Turn every line of the items below into a numbered list, leaving out any blank lines.

(Dataset entries)
## Start
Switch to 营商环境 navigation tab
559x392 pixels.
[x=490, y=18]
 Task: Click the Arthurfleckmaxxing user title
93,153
## End
▶ Final result
1. Switch to 营商环境 navigation tab
2. 559x392 pixels.
3. [x=490, y=18]
4.  Task: Click the Arthurfleckmaxxing user title
5. 93,153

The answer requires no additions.